[Data listing]
◆ ◆ ◆ ◆ ◆

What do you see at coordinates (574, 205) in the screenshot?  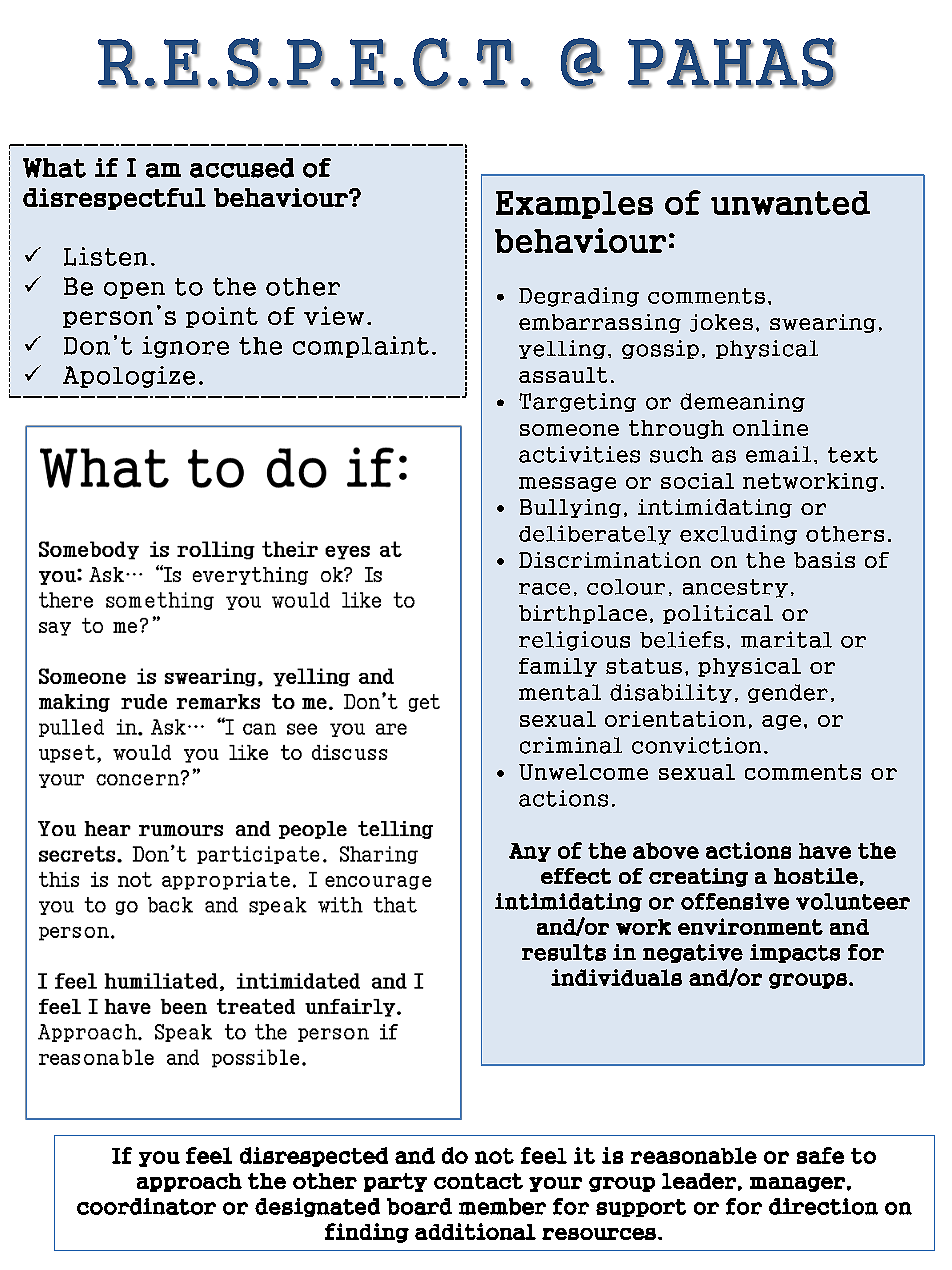 I see `Examples` at bounding box center [574, 205].
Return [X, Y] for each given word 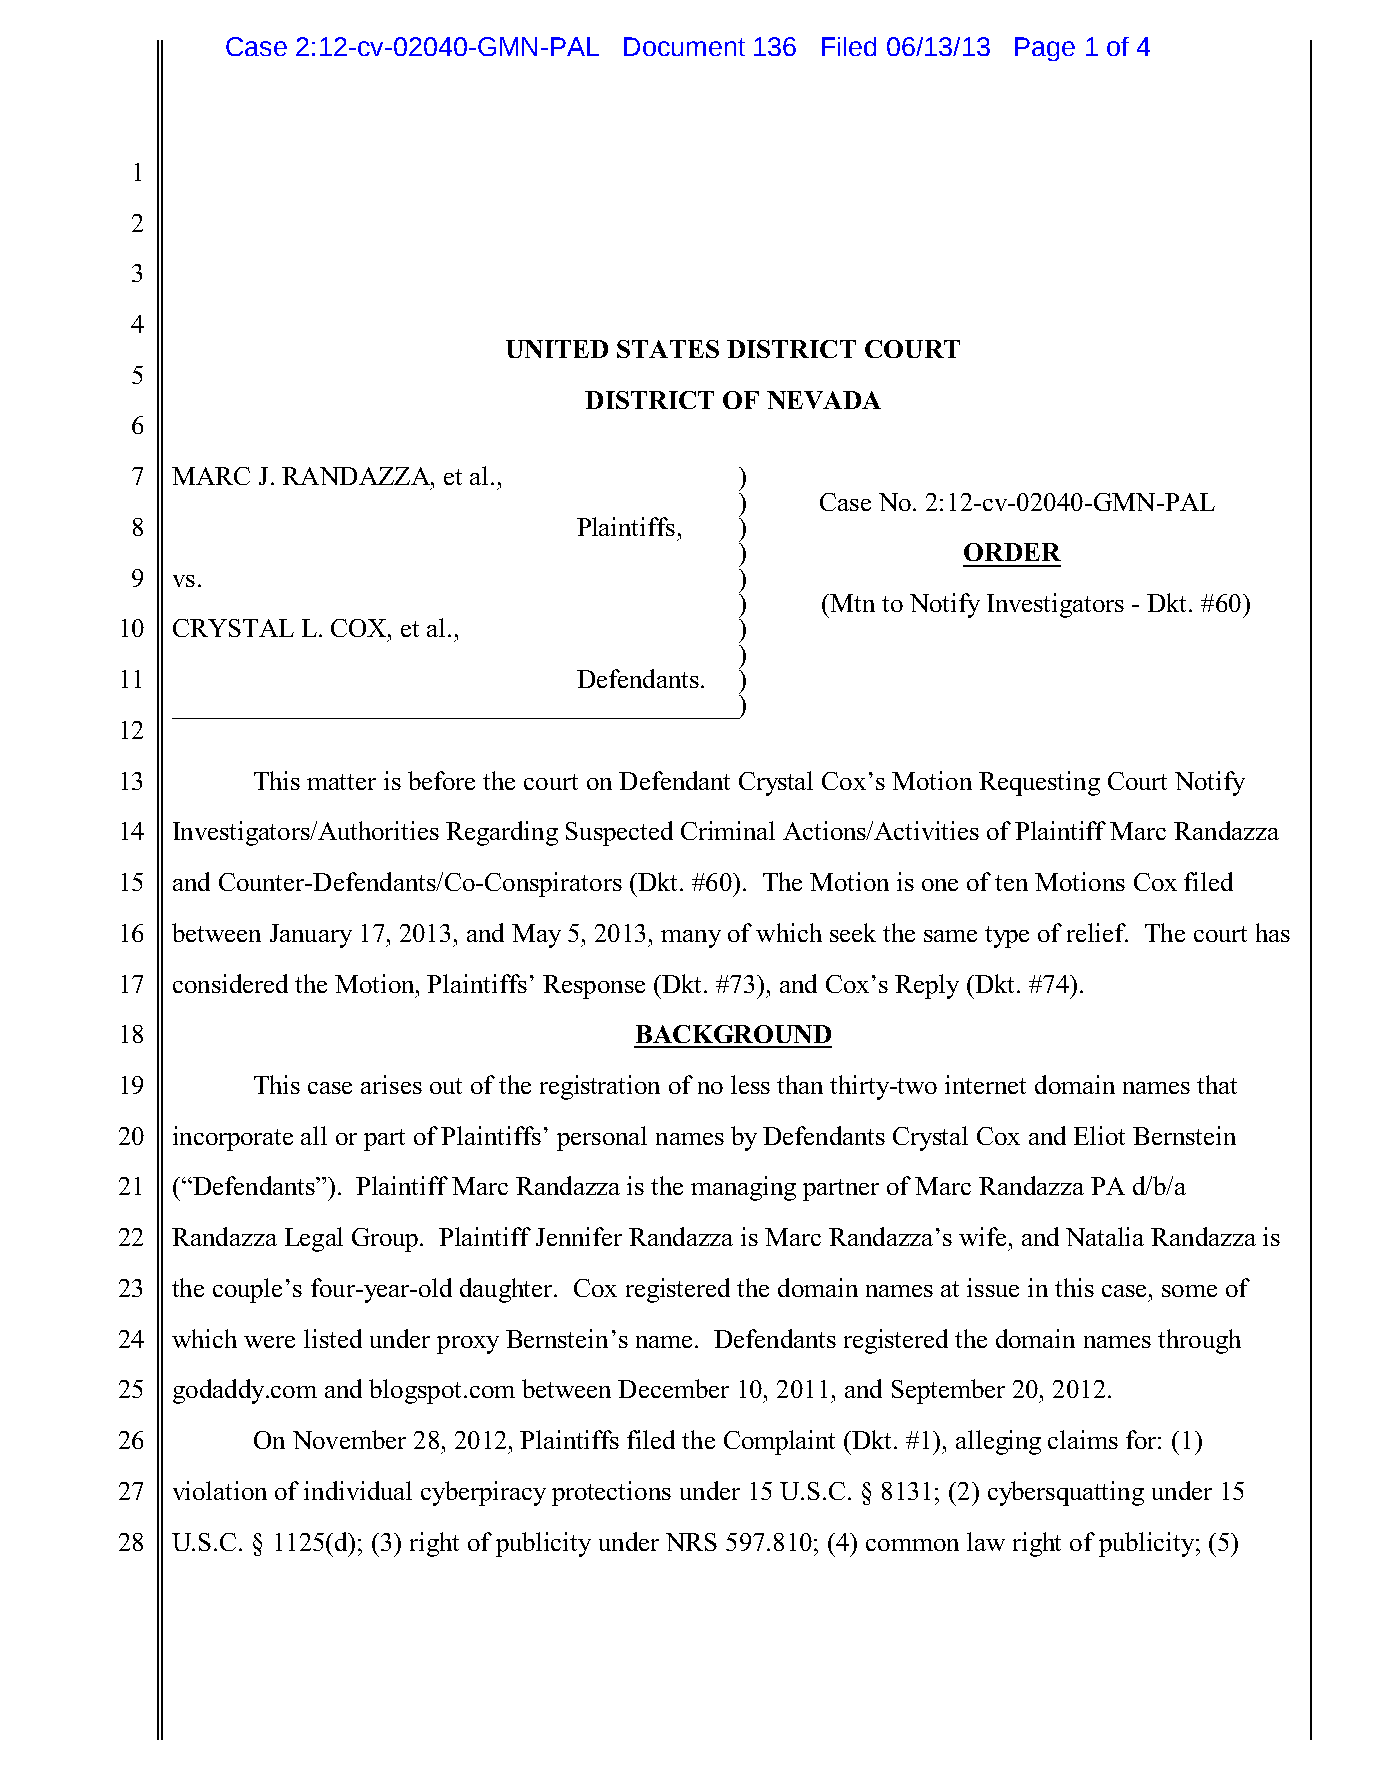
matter [341, 782]
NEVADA [824, 400]
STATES [668, 349]
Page [1045, 49]
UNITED [557, 349]
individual [358, 1490]
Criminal [728, 830]
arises [391, 1084]
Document [684, 46]
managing [743, 1188]
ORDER [1012, 552]
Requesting [1039, 783]
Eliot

◆ ◆ ◆ ◆ ◆

** GIVEN TASK **
Rewrite the records from the line containing "NEVADA [824, 400]" through the last line, with "Criminal" swapped for "Civil" and nothing else changed.

** OUTPUT BELOW **
NEVADA [824, 400]
STATES [668, 349]
Page [1045, 49]
UNITED [557, 349]
individual [358, 1490]
Civil [728, 830]
arises [391, 1084]
Document [684, 46]
managing [743, 1188]
ORDER [1012, 552]
Requesting [1039, 783]
Eliot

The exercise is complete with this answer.